START Material provided

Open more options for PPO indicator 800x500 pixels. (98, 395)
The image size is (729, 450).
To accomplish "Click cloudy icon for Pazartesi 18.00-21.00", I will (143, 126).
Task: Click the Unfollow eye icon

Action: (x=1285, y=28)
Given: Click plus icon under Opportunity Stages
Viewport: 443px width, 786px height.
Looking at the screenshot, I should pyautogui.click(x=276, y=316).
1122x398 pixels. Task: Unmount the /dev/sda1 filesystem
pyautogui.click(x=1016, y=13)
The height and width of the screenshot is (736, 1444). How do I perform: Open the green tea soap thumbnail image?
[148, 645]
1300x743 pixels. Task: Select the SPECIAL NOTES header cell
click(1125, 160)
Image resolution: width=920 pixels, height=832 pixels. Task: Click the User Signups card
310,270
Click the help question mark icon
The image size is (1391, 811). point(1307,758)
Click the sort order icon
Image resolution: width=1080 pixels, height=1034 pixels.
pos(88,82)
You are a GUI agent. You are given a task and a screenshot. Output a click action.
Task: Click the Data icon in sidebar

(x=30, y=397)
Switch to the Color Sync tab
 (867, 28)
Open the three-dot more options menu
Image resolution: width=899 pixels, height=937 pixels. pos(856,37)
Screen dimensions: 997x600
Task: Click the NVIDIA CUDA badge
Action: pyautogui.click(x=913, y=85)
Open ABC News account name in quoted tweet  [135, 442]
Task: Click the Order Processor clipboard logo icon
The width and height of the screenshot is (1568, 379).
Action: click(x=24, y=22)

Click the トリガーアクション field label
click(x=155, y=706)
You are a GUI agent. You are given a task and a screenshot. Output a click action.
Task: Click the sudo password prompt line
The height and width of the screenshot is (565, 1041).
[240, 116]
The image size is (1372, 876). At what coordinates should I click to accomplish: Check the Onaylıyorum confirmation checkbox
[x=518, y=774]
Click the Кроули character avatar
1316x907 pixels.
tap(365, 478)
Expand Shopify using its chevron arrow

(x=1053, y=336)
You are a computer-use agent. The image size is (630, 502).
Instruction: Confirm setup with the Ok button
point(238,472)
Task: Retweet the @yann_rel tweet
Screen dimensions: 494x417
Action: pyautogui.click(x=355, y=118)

END Material provided

# Work item
Retype every record above exactly.

# Your response
Open more options for PPO indicator 800x500 pixels. (98, 395)
The image size is (729, 450).
To accomplish "Click cloudy icon for Pazartesi 18.00-21.00", I will (143, 126).
Task: Click the Unfollow eye icon

Action: (x=1285, y=28)
Given: Click plus icon under Opportunity Stages
Viewport: 443px width, 786px height.
Looking at the screenshot, I should pyautogui.click(x=276, y=316).
1122x398 pixels. Task: Unmount the /dev/sda1 filesystem
pyautogui.click(x=1016, y=13)
The height and width of the screenshot is (736, 1444). How do I perform: Open the green tea soap thumbnail image?
[148, 645]
1300x743 pixels. Task: Select the SPECIAL NOTES header cell
click(1125, 160)
Image resolution: width=920 pixels, height=832 pixels. Task: Click the User Signups card
310,270
Click the help question mark icon
The image size is (1391, 811). point(1307,758)
Click the sort order icon
Image resolution: width=1080 pixels, height=1034 pixels.
pos(88,82)
You are a GUI agent. You are given a task and a screenshot. Output a click action.
Task: Click the Data icon in sidebar

(x=30, y=397)
Switch to the Color Sync tab
 (867, 28)
Open the three-dot more options menu
Image resolution: width=899 pixels, height=937 pixels. pos(856,37)
Screen dimensions: 997x600
Task: Click the NVIDIA CUDA badge
Action: pyautogui.click(x=913, y=85)
Open ABC News account name in quoted tweet  [135, 442]
Task: Click the Order Processor clipboard logo icon
The width and height of the screenshot is (1568, 379).
Action: click(x=24, y=22)

Click the トリガーアクション field label
click(x=155, y=706)
You are a GUI agent. You are given a task and a screenshot. Output a click action.
Task: Click the sudo password prompt line
The height and width of the screenshot is (565, 1041).
[240, 116]
The image size is (1372, 876). At what coordinates should I click to accomplish: Check the Onaylıyorum confirmation checkbox
[x=518, y=774]
Click the Кроули character avatar
1316x907 pixels.
tap(365, 478)
Expand Shopify using its chevron arrow

(x=1053, y=336)
You are a computer-use agent. The image size is (630, 502).
Instruction: Confirm setup with the Ok button
point(238,472)
Task: Retweet the @yann_rel tweet
Screen dimensions: 494x417
Action: pyautogui.click(x=355, y=118)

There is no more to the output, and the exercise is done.